Dear Professor Dawkins,

My name is Cheng Xu, I am an undergrad at the Royal Military College of Canada. I would just like to start by saying thank you. I was one of those people on the fence, and your works, and the works of your colleagues have sufficiently convinced me. For a long time, I was “spiritual” and even when I wasn’t sure on the existence of a deity, I was sensitive and accepting to other people’s beliefs. Even when I decided to make the leap between agnosticism and atheism, I felt a lingering guilt and fear of the judgment that await me in the afterlife. That was the final straw. The fact that I’m made to feel guilty and ashamed for living my life responsibly and with dignity. I realized now that it’s time for militancy, to topple the hegemony in North America of the toxic memes of religion. As your colleague Sam Harris have said, the religious moderate is perhaps the most dangerous group, for building and sustaining the platform on which fundamentalism and extremism proliferate.

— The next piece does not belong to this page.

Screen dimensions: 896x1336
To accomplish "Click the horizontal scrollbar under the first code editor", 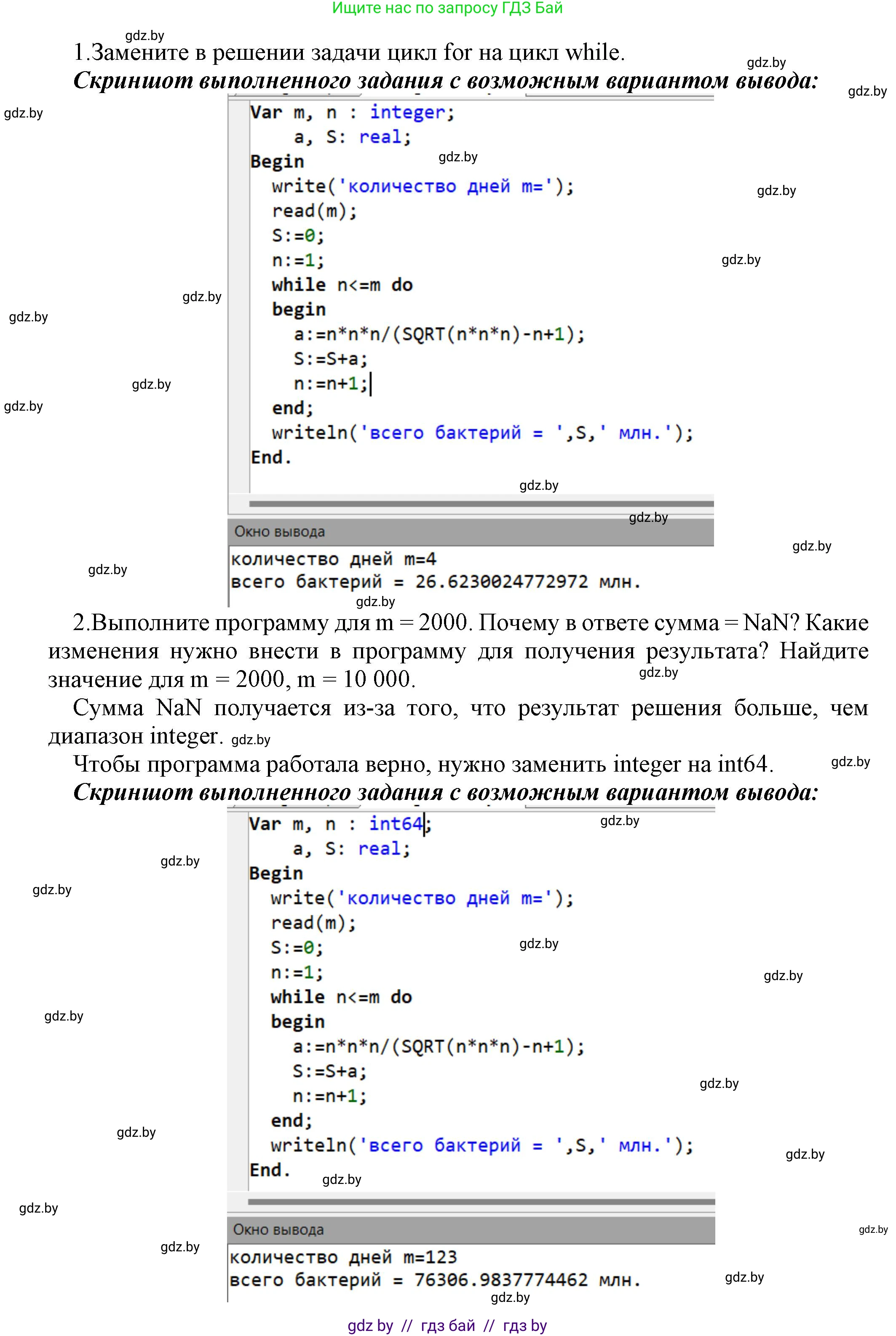I will coord(481,504).
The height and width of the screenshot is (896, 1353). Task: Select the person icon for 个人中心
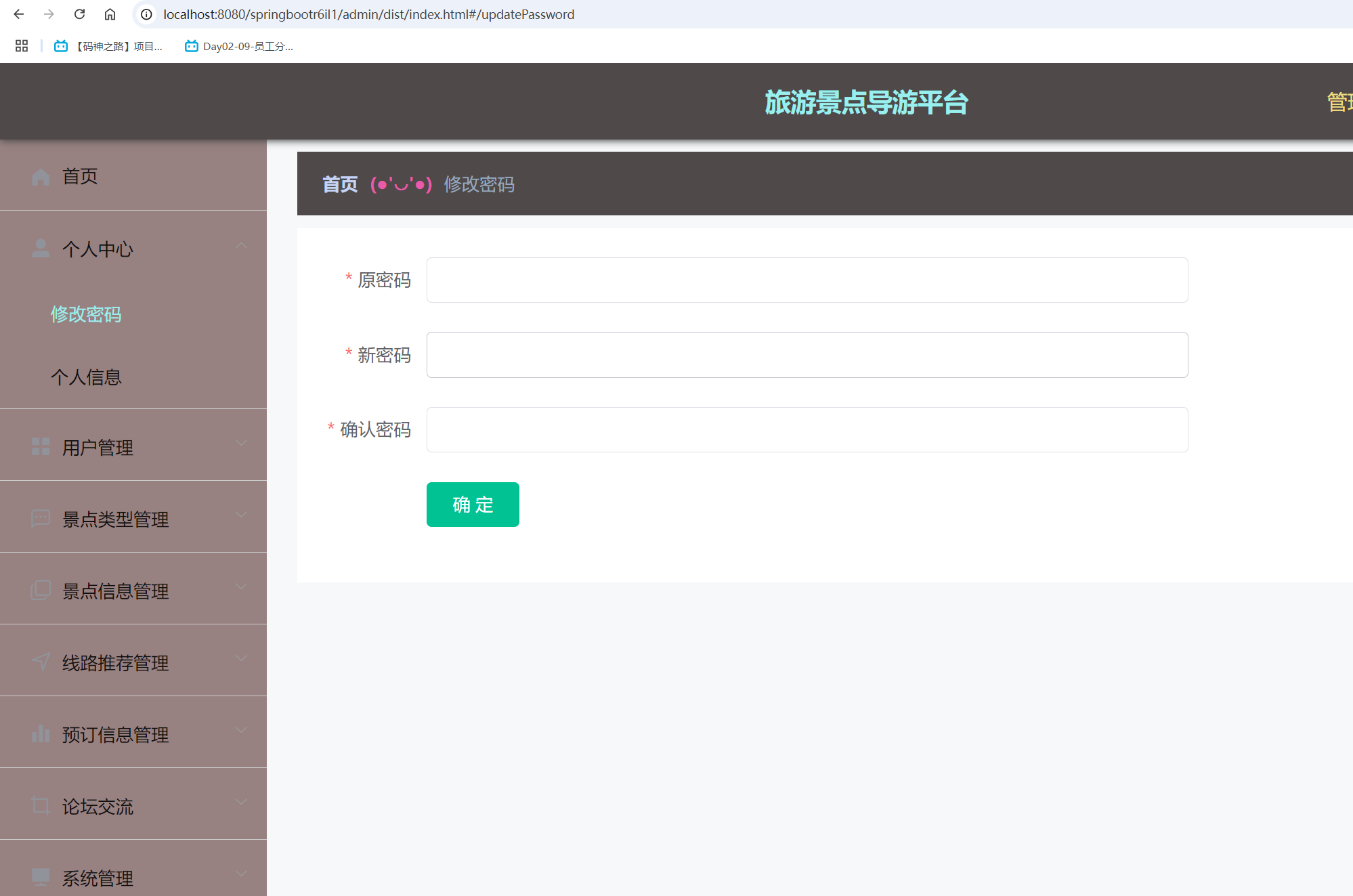pyautogui.click(x=40, y=248)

Above all, I’d like to thank you for challenging me to think critically and analytically. As a budding student, nothing is more poisonous, more dangerous to my own intellectual growth than stagnation and complacency. Your works in particular have prompted me to assess academically, falsifiable claims and to reach a conclusion. This is perhaps your greatest gift to me, and with the utmost deference, I am afraid to say I can never repay you in kind. This said, I would like to challenge your position on postmodernism and post-structuralism, because I do believe there are some discrepancies that ought to be addressed. Nothing would honor me more than for you to kindly entertain my intellectual poverty.

If I understand your position correctly, the two main concerns you have with postmodernism are that it’s relativist and that it disguises itself under the veil of academia to hide the fact that it’s really not saying much at all. Let’s start with the first one, because I think if we can adequately address the issue of relativism, then its academic value ought to be quite apparent.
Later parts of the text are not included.